Un museo dall’altissimo valore storico, situato in una regione poverissima, che conserva una tra le più rare e cospicue collezioni di opere d’arte contemporanea al mondo: migliaia di pezzi, tra disegni e dipinti, quasi tutti realizzati da artisti dell’Asia centrale e da esponenti dell’avanguardia russa, tra capolavori e significative testimonianze dell’arte e dell’artigianato locale. La missione di Savitsky? Salvare questo patrimonio dall’oblio e dall’azione implacabile della censura di regime sovietico. Un gesto di generosità mosso da urgenza intellettuale e da passione, grazie a cui la memoria di un luogo, di un popolo, di una intera generazione di artisti, può ancora essere coltivata. La mitica impresa di Savitsky, insieme alla sua avventurosa biografia, viene ripercorsa dal lungometraggio di Amanda Pope e Tchavdar Georgiev, grazie al racconto di Ben Kingsley, Sally Field e Ed Asner: alla narrazione si intrecciano documenti e testimonianze del presente, mentre scorrono le immagini di tantissime opere, per la maggior parte mai esposte dal pubblico. Perle custodite in un angolo remoto di mondo, al riparo da distruzioni belliche e operazioni censorie, oggi sottratte alla dimenticanza anche grazie a un’opera filmica come questa.
Herb & Dorothy
di Megumi Sasaki, Stati Uniti 2009, 87′
proiezione: 8 novembre 2013, ore 16.30
Fare della normalità un’occasione, una possibilità creativa. Essere una coppia qualunque e insieme, per la comunità dell’arte di New York, essere i coniugi Vogel. O più semplicemente: Herb & Dorothy. Due personaggi incredibili, piccole star della Manhattan anni Sessanta, celebri per la loro metodica, entusiastica, insospettabile passione: comprare opere d’arte e custodirle nella loro casetta di New York, anno dopo anno riempitasi di dipinti, disegni, sculture. E fare tutto con i pochi guadagni di ogni mese: due stipendi da impiegati, semplicemente. Uno investito nell’arte contemporanea, l’altro utilizzato per campare. Tutti i mesi almeno un acquisto, come una cura, come un vizio lieto, come un esercizio spirituale. Due sole le regole da rispettare: prezzo accessibile e dimensioni ridotte, a misura di tasca e di appartamento. Il risultato? Una collezione di oltre duemila opere, valutata svariati milioni di dollari.

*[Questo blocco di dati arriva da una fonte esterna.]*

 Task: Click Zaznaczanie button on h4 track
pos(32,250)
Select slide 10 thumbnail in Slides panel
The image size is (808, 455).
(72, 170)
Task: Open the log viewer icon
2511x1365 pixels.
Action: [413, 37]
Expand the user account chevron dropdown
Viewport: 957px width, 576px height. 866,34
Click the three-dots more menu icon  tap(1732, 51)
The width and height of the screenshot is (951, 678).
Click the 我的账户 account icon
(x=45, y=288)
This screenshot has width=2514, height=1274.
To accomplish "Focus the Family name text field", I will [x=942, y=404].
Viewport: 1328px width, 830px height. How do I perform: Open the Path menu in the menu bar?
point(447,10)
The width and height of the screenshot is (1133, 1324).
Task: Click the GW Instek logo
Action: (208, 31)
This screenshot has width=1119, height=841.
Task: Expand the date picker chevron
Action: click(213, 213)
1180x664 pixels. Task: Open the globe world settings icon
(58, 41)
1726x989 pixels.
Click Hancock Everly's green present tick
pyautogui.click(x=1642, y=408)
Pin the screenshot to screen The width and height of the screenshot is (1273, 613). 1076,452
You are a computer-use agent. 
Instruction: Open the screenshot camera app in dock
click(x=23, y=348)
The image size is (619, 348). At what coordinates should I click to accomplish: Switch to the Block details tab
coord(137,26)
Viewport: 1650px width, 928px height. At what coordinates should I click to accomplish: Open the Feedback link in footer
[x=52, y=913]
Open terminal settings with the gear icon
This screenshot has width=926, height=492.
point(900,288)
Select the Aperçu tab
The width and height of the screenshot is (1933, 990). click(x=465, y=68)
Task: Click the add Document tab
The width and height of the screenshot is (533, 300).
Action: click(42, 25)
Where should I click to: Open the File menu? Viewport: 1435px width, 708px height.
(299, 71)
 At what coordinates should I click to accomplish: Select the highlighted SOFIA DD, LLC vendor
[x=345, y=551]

Il film racconta questa storia affascinante e non comune, che per una volta non colloca la pratica del collezionismo tra pomposi salotti borghesi e biografie di facoltosi uomini d’affari. Tutto così normale, tutto così esaltante. Herbert Vogel, scomparso nel luglio 2012 all’età di novant’anni, ha lasciato un’eredità preziosa; quella concreta, che brilla delle firme di centinaia di artisti del Novecento, e quella morale: in un sistema che spesso fa dell’arte materia di profitto economico, in quanto status symbol e investimento sicuro, la storia di Herb & Dorothy parla di passione, di progetto, di volontà e insieme d’istinto. Una storia d’amore, scritta tra vita, arte e letteratura.